WHAT TO WORK ON:
1/ In the post about sound poetry, in what year was the poem Emmentaler written?
2/ Summarize the post about sound poetry in two sentences.
start QUOTED PASSAGE
Saturday, 23 July 2022

On rrrr ~ SOM FIRE PISTOLER DER PEGER MOD GULVET

 


 

 

  In the early beginning of the nineties I started writing sound poems, but it was not before 2000 I also performed them. Actually I first performed the sound poetry of others before performing my own sound poems. Together with Lars-Emil Woetmann & Ole Lillelund I made an arrangement with sound poems only – in Kulkafén, Copenhagen, and together we performed Fisches Nachtgesang (from Christian Morgenstern). Then short after I also got the courage to perform my own sound poems.

 

 

 

 

 

 

 

The earliest written poem on rrrr is Emmentaler, which I wrote in 1995 on a journey through Schweiz – by simply writing down the names on the railway stations we were passing through.
end QUOTED PASSAGE
start RECORDED DATA
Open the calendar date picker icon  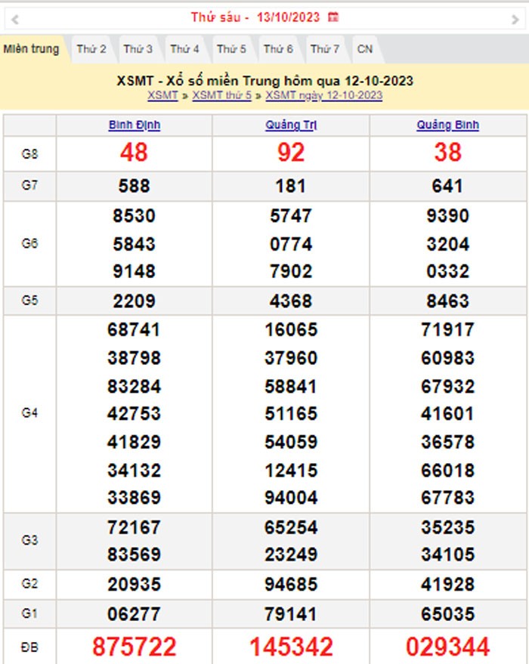pyautogui.click(x=334, y=17)
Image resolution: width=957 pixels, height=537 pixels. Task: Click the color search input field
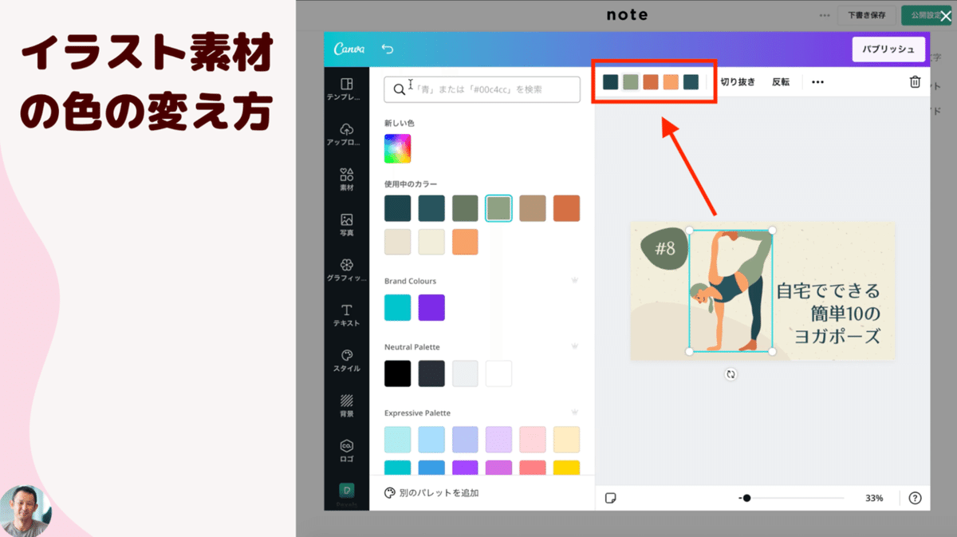[x=482, y=89]
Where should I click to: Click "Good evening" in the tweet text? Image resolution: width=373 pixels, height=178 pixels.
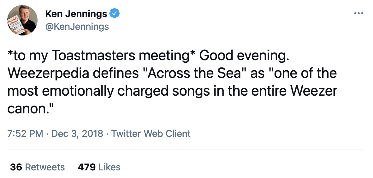click(x=244, y=56)

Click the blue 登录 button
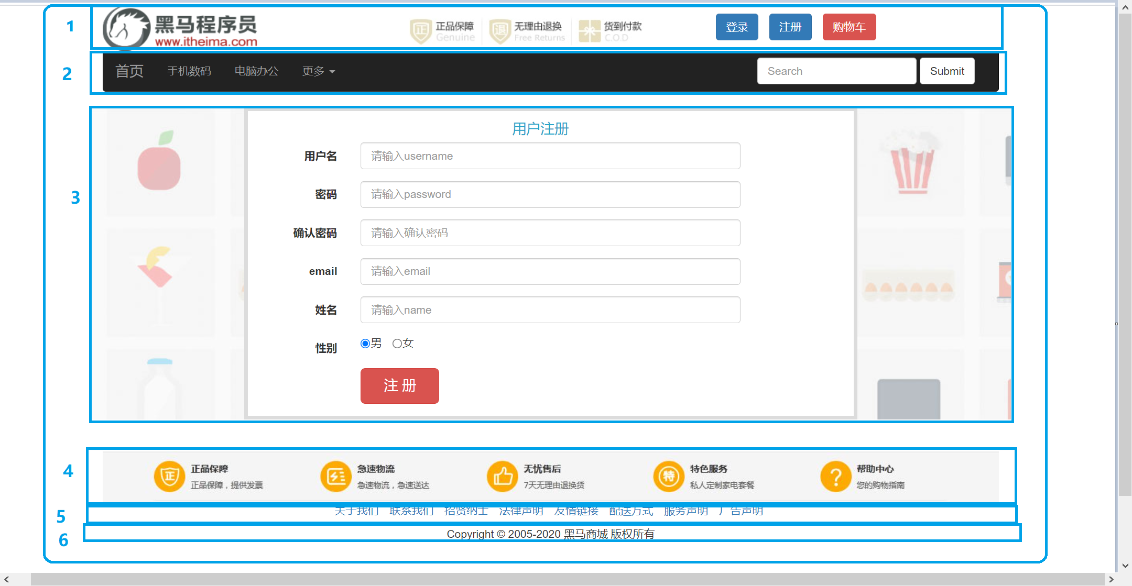point(737,27)
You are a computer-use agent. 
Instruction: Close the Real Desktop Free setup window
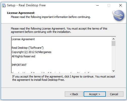pos(120,5)
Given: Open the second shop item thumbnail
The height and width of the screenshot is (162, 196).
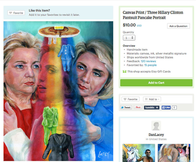Looking at the screenshot, I should click(174, 153).
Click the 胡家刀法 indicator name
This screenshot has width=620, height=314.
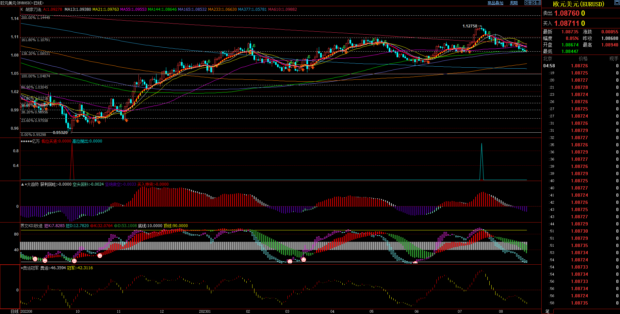(x=33, y=9)
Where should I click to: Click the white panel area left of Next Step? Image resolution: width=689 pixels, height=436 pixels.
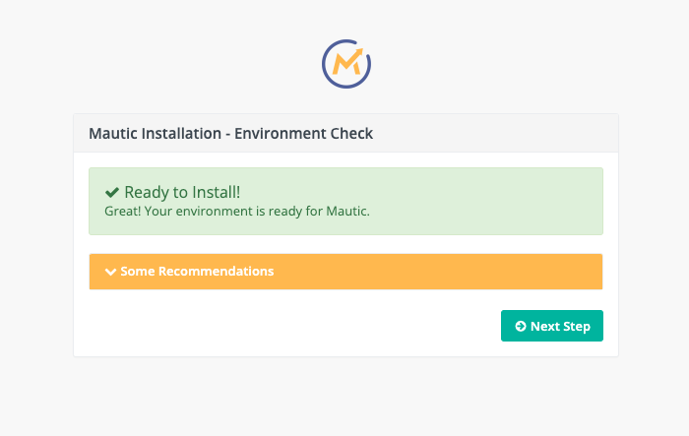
end RECORDED DATA
TASK-BY-TASK RESULTS:
1/ 1995

2/ The writer began writing sound poems in the early nineties but did not perform them until 2000, first performing the sound poetry of others, including Fisches Nachtgesang with Lars-Emil Woetmann and Ole Lillelund at Kulkafén in Copenhagen, before finding the courage to perform the writer's own. The earliest written poem on rrrr is Emmentaler, written in 1995 on a journey through Schweiz by writing down the names of the railway stations along the way.